The bounding box of diversity and inclusion
Why understanding the field of play means understanding the impact you can have
I. Welcome back & follow up
Good Morning ☀️
This week will be follow up to the newsletter on diversity from a week ago. I received several comments around putting diversity into action, to ensure it’s not simply lip service.
Let’s get right to it!
If you have found this newsletter useful in any way, feel free to share or forward to others. It helps greatly in finding new readers and individuals for engaging discussions.
II. Moving from diversity to inclusion, and understanding a companies bounding box
I forgot where I first read this, but I’ve always loved this summary of putting diversity into action, which was labeled as inclusion. This isn’t exact, but conveys the concept well enough.
Diversity is having individuals of different backgrounds, upbringing, and races, while inclusion is actually providing them a platform for their voice, and an ear to express themselves to provide input to the company.
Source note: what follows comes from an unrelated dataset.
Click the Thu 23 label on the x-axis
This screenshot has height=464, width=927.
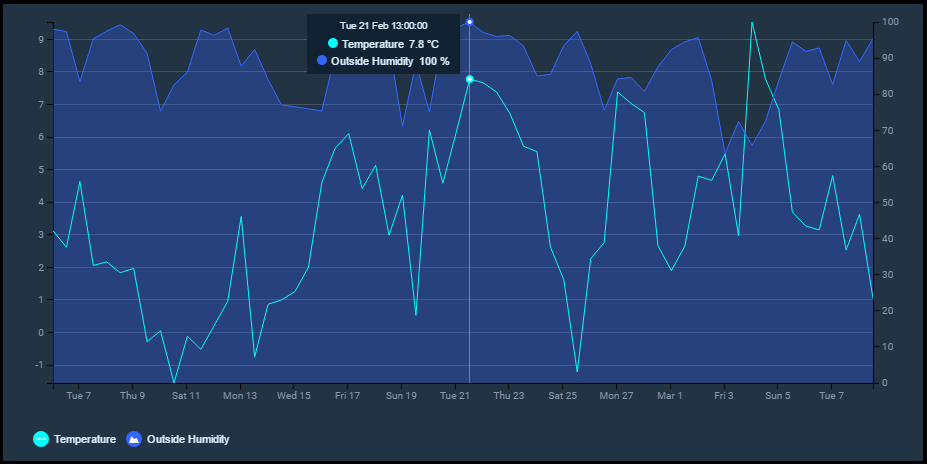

Why is this delineation important?
I’ve talked to individuals at companies who have a clearly diverse workforce in terms of race or background, but drive a tightened homogenous culture that doesn’t take advantage of that diversity. They don’t take advantage of the knowledge and backgrounds they have brought in. In doing this, everyone can suffer, including the customers for who the company serves. When diverse teams are leveraged, it’s almost always a win for customers, who are often made up of a diverse footprint themselves. There are plenty of examples of products going wrong when diversity isn’t included early in the process. Similarly, there are plenty of articles on how to ensure you are building a diverse team.
What I’ll cover instead, is how providing employees a voice for inclusion only works within the bounds of what a company is willing to accept - inclusion has bounding boxes. Companies should be cognisant of how those are set, and employees should know when their voice strays outside of those bounds to understand the type of impact they can have.
One of the worst things a company can do is to completely ignore the input or asks of the spectrum of people who actually create their products. It’s an easy breeding ground for apathy and unhappiness.
All companies should strive to be inclusive in terms of providing a platform for listening. Good management check-ins and surveys are a simple first step. They should also provide an understanding of what parts of the company are malleable based on the culture. In this way, employees understand the limits, and companies can listen better to the voices that are presented.
However there are always two sides to a conversation.
When employees are given a platform and an ear, they should also understand the company has no obligation to act upon their requests.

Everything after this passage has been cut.